England and Italy head into the Wembley showdown as the tournament’s two stand-out sides.
Four-time world champions Italy, who last won the Euro in 1968, made a flying start as they tore through their group before battling past Austria, Belgium and Spain to reach the final.
England initially found it harder to hit top gear as they scored just twice while winning their group, but Gareth Southgate’s men were dominant in knockout stage victories against Germany, Ukraine and Denmark.
Kane believes either team would be fitting champions, but he is confident England have enough quality to win the European Championship for the first time.

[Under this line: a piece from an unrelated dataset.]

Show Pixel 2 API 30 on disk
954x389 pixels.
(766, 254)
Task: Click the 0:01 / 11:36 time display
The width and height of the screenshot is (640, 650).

“It’s a real 50-50 game I think. Of course Italy have a better history than us in terms of winning tournaments, but a lot of us in our team now have had experience at club level of playing in the biggest games, the biggest finals,” Kane told reporters on Friday.
“It’s a real tough game. From our point of view we have full belief in what we have been doing and how we have been setting up, and of course we believe we can win the game.
“But we also know it will be very tough. They’ve got some great players, some great experience.
“In any final, in any big game, you have to be on it on all aspects. We know that’s the case on Sunday and hopefully we can swing it in our favour.”
Kane said: “For sure, as players you think of that moment, you dream of that moment.
“Obviously we’re all grounded enough to know we have a very tough game on our hands on Sunday. But there’s a good belief in this team.
“You play football to win, you dream of these moments as a kid, lifting trophies for your country and we have that opportunity now.
“A great prospect for us, we just have to enjoy the moment, take it all in, but of course perform, and we want to be on the winning side come Sunday.”
If England win their first major silverware since the 1966 World Cup, Kane can be mentioned in the same breath as Three Lions icon Bobby Moore, who lifted the trophy 55 years ago.
“Whenever your name is mentioned in the same company as players like that, it only gives you motivation, gives you confidence,” Kane said.
“Of course, it would be an incredible achievement. We’ve all waited so long as players, as public, as people to see us in a final.
“So these are the opportunities you have to grab with both hands. We have an amazing chance to win our second major trophy as a country. We’ve got to be excited for it.”